Edmundston volunteer 'angels' help neighbours under lockdown

·3 min read

Gertrude Michaud says the presence of a guardian angel from the community "saved her life."

For more than a month, the Edmundston senior relied on a volunteer for her only social contact under tight COVID-19 restrictions.

Michaud, 76, is a retired Spanish and English teacher who has lived alone since her partner died three years ago. Life during the first lockdown was challenging.

"Mentally, emotionally, psychologically, it gets really, really bad sometimes especially if you can't see your family," she said.

A group of Edmundston volunteers, named "Les anges bienveillants" or caring angels, has stepped up to help vulnerable neighbours during the pandemic. They've delivered groceries and kept in touch with people living alone.

Now, as the region begins a second lockdown, the group is expanding to more acts of kindness and preparing for growing calls for help.

Michaud's "angel" would go grocery shopping for her and pick up other essentials. Then they would talk from a distance through the screen door.

"I'd open the little window a crack and we'd talk for a while," she said.

"It's good talking to people on the phone, but it's not the same as having a live person there."

Acts of kindness

When the pandemic started, Pierre Thibault realized many seniors would have trouble getting essentials. He decided to post on Facebook asking if people would be willing to lend a hand.

The response in the comments was overwhelming.

With a large group of about 35 people, the Les anges bienveillants has expanded beyond grocery deliveries.

Submitted by Pierre Thibault
Submitted by Pierre Thibault

The team began pairing volunteers with people living alone to talk over the phone. They received donations from local businesses to buy gifts for them.

Each time there's a snowfall, Thibault and some volunteers will head to the Edmundston Regional Hospital to clean snow off the cars of healh-care workers before the night shift ends. It's an act of appreciation for those on the front lines of COVID-19.

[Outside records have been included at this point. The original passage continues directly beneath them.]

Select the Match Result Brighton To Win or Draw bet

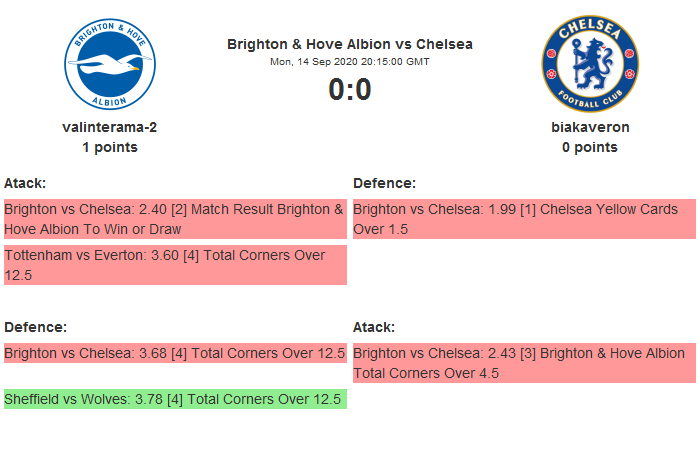175,219
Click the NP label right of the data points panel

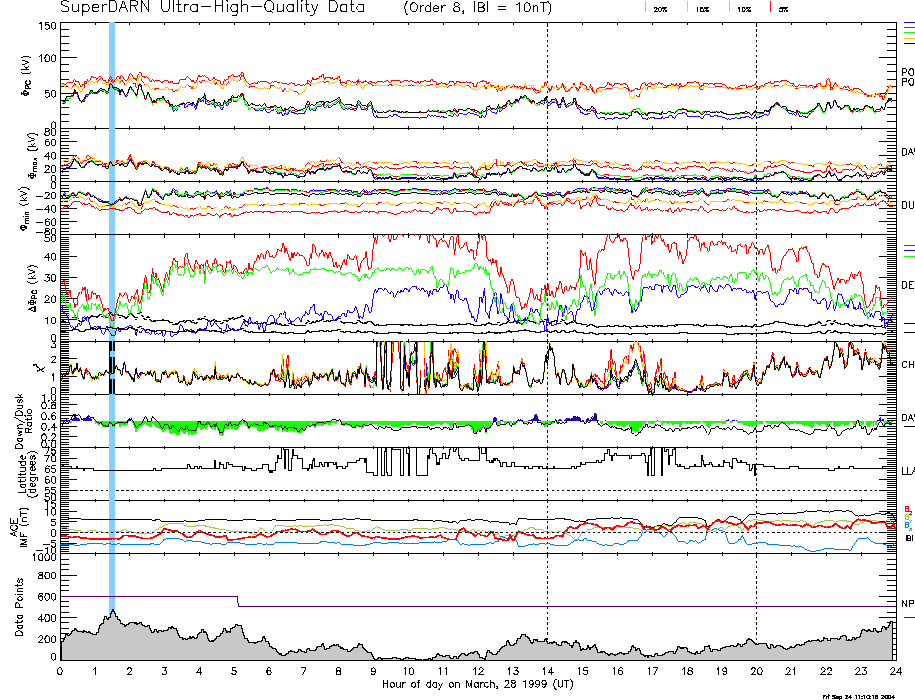pos(908,604)
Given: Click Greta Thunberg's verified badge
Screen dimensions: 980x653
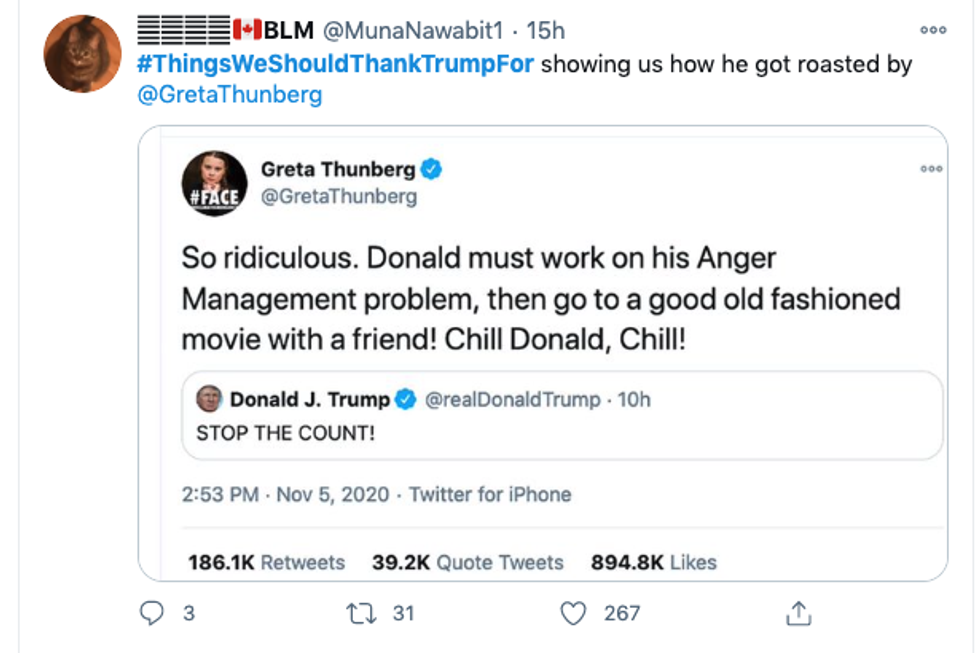Looking at the screenshot, I should point(431,169).
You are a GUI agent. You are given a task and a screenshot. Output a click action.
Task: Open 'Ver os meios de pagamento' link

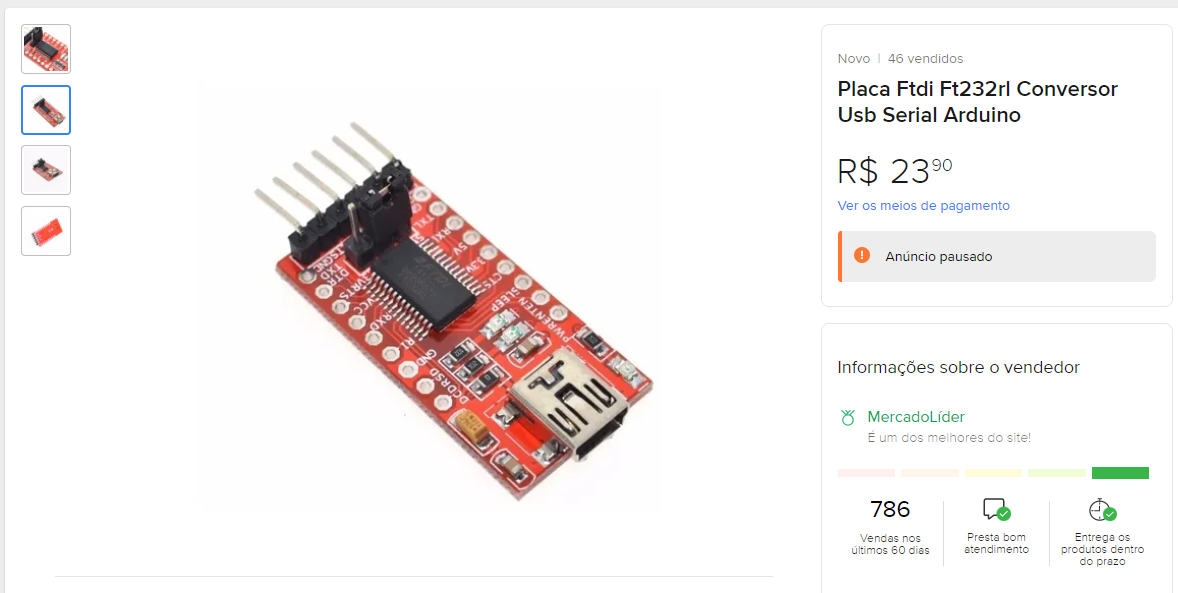[x=923, y=205]
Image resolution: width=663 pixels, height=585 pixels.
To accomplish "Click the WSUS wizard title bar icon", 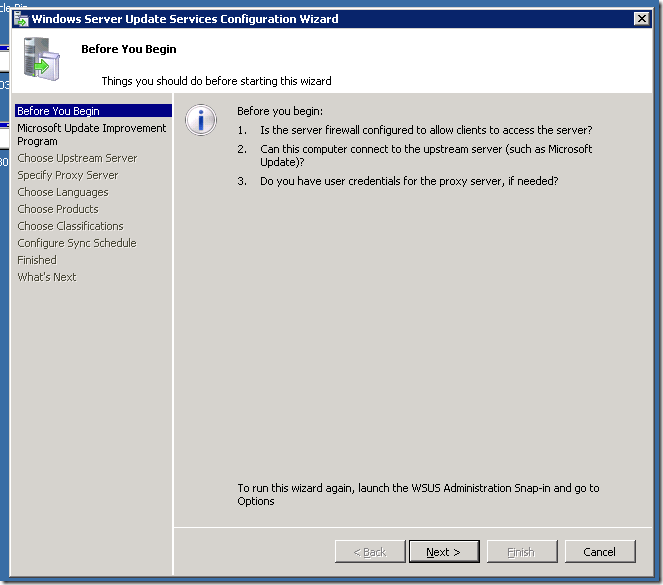I will coord(19,18).
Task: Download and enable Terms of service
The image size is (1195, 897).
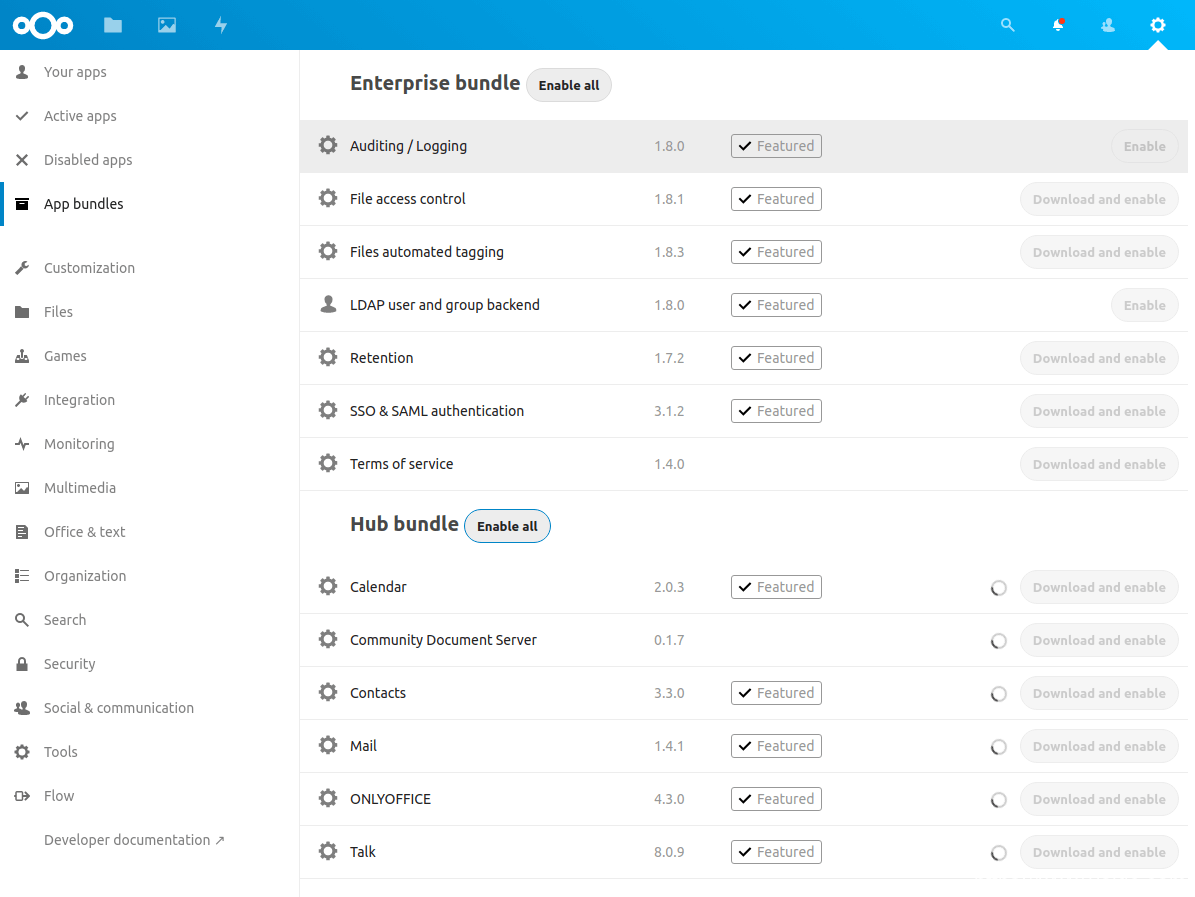Action: point(1099,464)
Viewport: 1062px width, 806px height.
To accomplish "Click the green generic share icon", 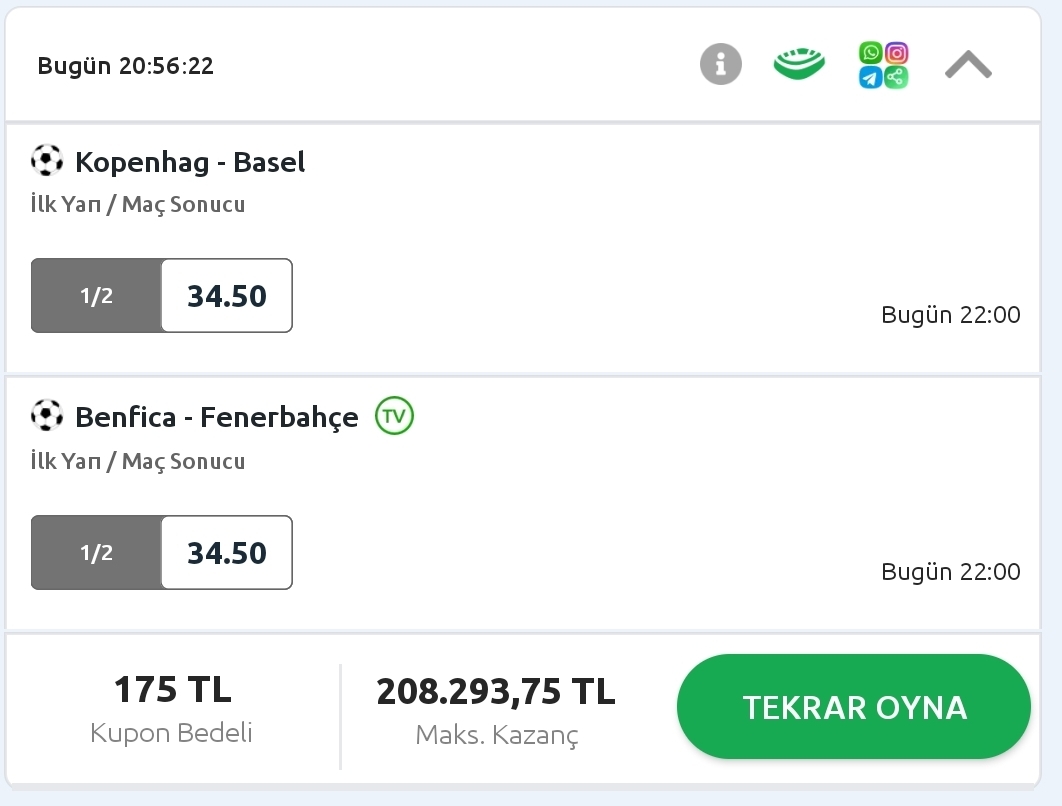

"I'm really, really happy that I was able to get all those volunteers together," he said.

Thibault said his team has benefited from the project nearly as much as the clients. Many people who lost their jobs because of the pandemic found a renewed sense of purpose through giving back.

"I remember a lady saying: 'Pierre, this saved me,'" he said.

Submitted by Pierre Thibault
Submitted by Pierre Thibault

Some clients have given donations to the angels, which were used to make two $500 gifts to non-profit organizations in Edmundston.

The success of the project has caught the attention of other municipalities looking to replicate it.

'Lifeline' for seniors

Michaud said the angels have been a "lifeline" and give her comfort during the second lockdown.

"They help us stay human, realize we're still alive and we're still part of the community even though we can't go out and speak to the rest of the community and touch them and stay hello," she said.

Samantha Mayhew has been volunteering with the project since April.

She goes shopping for vulnerable people at the local grocery store, and said people are relieved to have some certainty during a time of many unknowns.

Submitted by Pierre Thibault
Submitted by Pierre Thibault

"When I saw the smile on the first lady's face, my first customer's face, I thought to myself, 'Wow, I have to continue doing this,'" she said.

One of Mayhew's delivery clients is her former English teacher, who she chats with from outside the house.

Orders slowed down over the summer as the situation improved, but some volunteers continued to help throughout the year. The project has delivered about 250-300 total grocery lists.

"Especially our senior citizens, our most vulnerable citizens are afraid again and they don't want to get sick," Mayhew said. "So I'm hearing they do need our help again and we're just glad that we're able to be there for them."